Vor gut einem Jahr wäre die rot-grüne Koalition fast an der Diskussion über die Lieferung von "Leopard 2"-Panzern an die Türkei zerbrochen. Jetzt will der Nato-Partner die schweren Geschütze aus Deutschland anscheinend gar nicht mehr haben.

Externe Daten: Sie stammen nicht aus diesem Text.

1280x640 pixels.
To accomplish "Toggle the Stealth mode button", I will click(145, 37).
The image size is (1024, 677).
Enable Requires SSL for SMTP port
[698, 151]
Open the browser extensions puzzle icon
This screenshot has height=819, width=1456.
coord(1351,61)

Umstrittener Export-Artikel: der Kampfpanzer Leopard 2
AP

Umstrittener Export-Artikel: der Kampfpanzer Leopard 2

Hamburg - Laut "Bild" plant Ankara stattdessen die Modernisierung von 700 alten US-Panzern der türkischen Armee vom Typ M-60 durch israelische Techniker. Die Panzer sollen demnach neue Motoren und Nachtsichtgeräte erhalten. Die Türkei testete bislang vier ausländische Panzer, darunter den deutschen "Leopard 2", im Rahmen einer Ausschreibung für ein Joint Venture zum Bau von 1000 Kampfpanzern. Die Bundesregierung erklärte jedoch mehrfach, die Türkei könne wegen der schlechten Menschenrechtslage derzeit nicht mit einer Ausfuhrgenehmigung rechnen.

Der Streit um das Panzergeschäft mit der Türkei hatte im Herbst 1999 zu einer schweren Koalitionskrise in der Bundesregierung geführt. Damals hatte Bundeskanzler Gerhard Schröder (SPD) gegen den Widerstand von Außenminister Joschka Fischer (Grüne) im Bundessicherheitsrat die Genehmigung für die Lieferung eines "Leopard"-Testpanzers an die Türkei durchgesetzt, der dann im Januar vergangenen Jahres geliefert wurde.